Partial purification and properties of UDP-glucose:vanillate 1- O-glucosyl transferase from oak leaves

Abstract

An enzyme from leaves of red oak ( Quercus rubra) which catalyses the esterification of various phenolic acids with the glucose moiety of UDPG has been purified ca 45-fold. This transferase has a MW of 68 000 and a broad pH optimum of 6.5–7.0. UDP-glucose has been found to act exclusively as the donor molecule. Benzoic acids and, at significantly lower rates, cinnamic acids are utilized as acceptor molecules. The preferred substrates are vanillic acid ( K m = 0.57 mM), veratric acid (0.72 mM), gallic acid (1.11 mM) and p-hydroxybenzoic acid (3.45 mM).

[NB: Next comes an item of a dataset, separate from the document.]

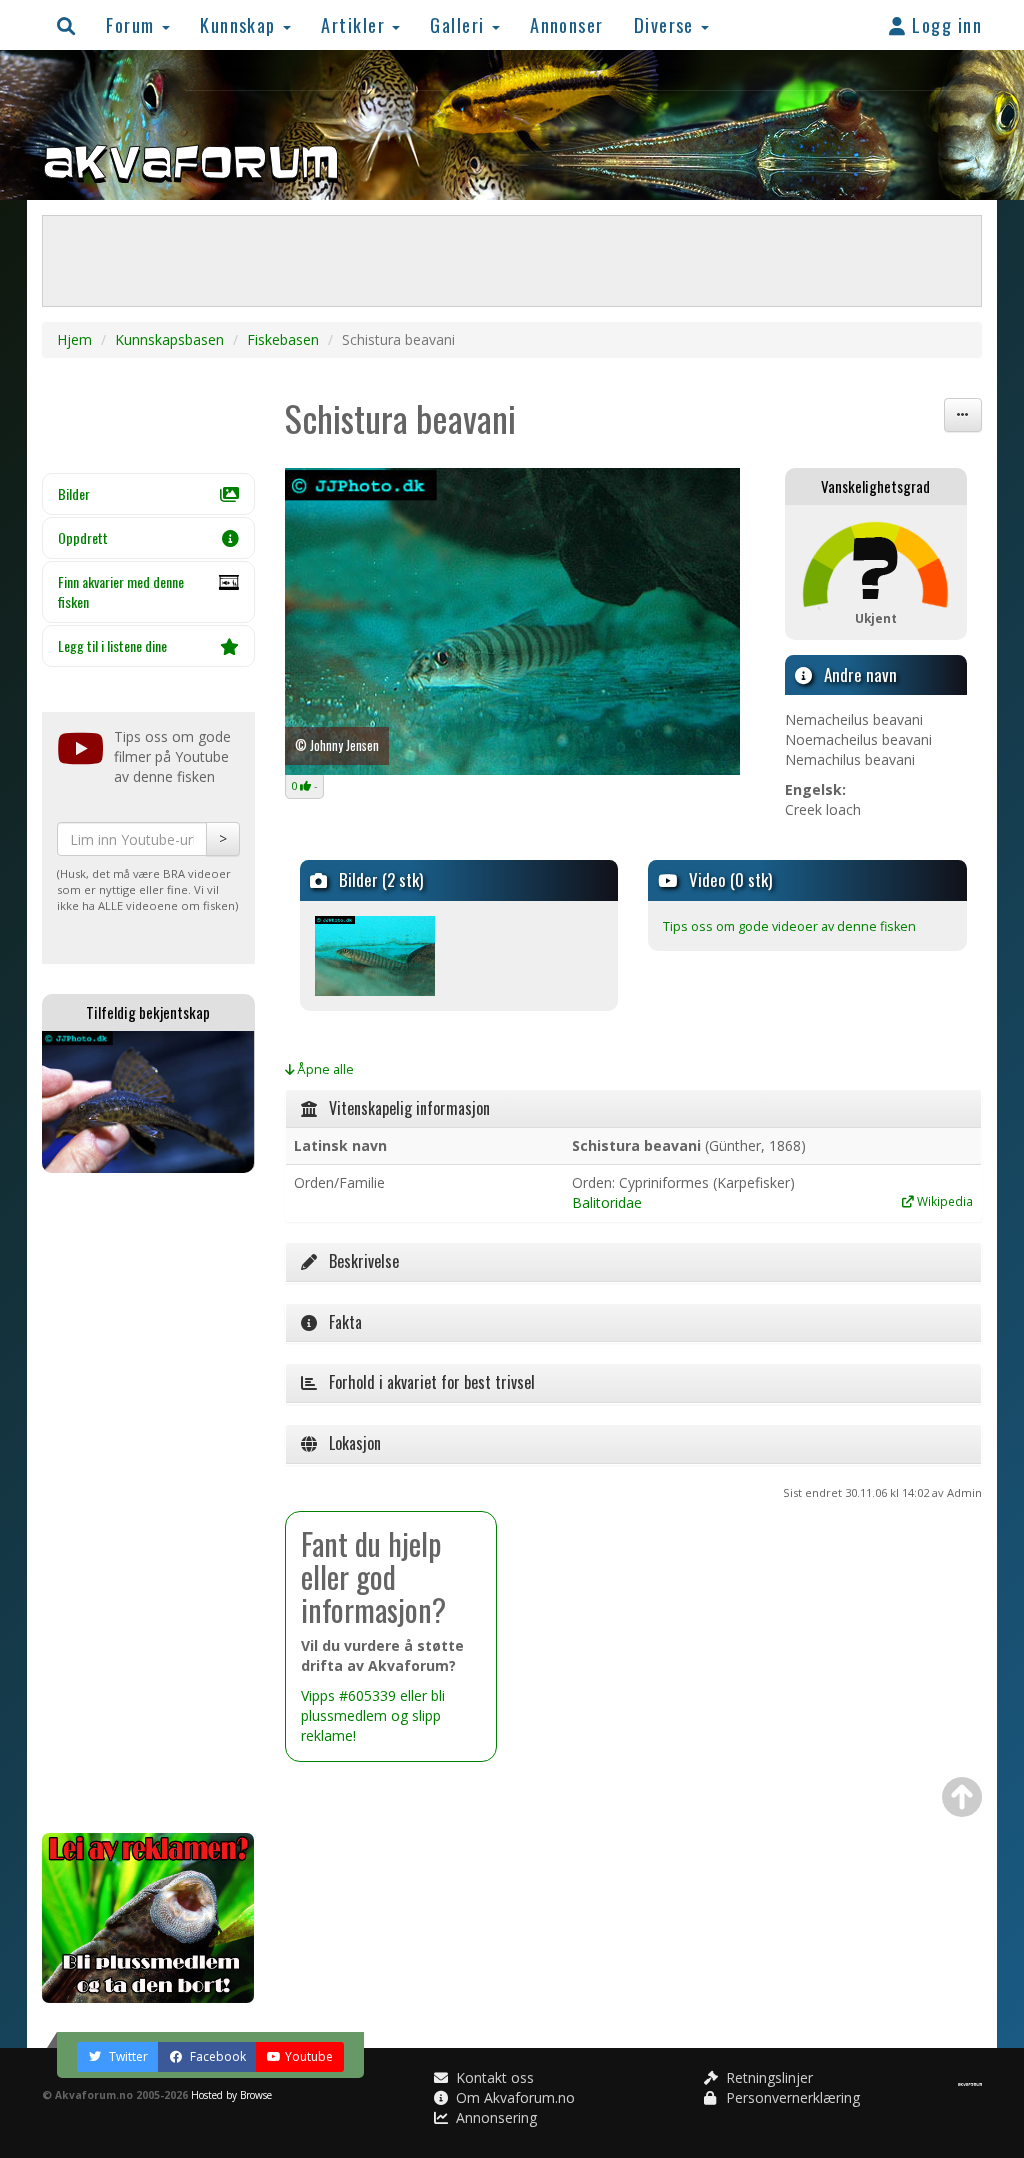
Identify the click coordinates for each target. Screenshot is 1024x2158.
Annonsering (494, 2117)
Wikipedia (943, 1201)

Reversibility of the reaction has been demonstrated by the enzymatic formation of UDP-glucose from β-glucogallin (1- O-galloyl-β- D-glucose) and UDP. In spite of the fact that this new enzyme has to be designated, according to its best substrate, as UDP-glucose: vanillate 1- O-glucosyl transferase (EC 2.4.1.—), it is concluded that its physiological role is the formation of β-glucogallin, the putative first intermediate in the biosynthesis of gallotannins.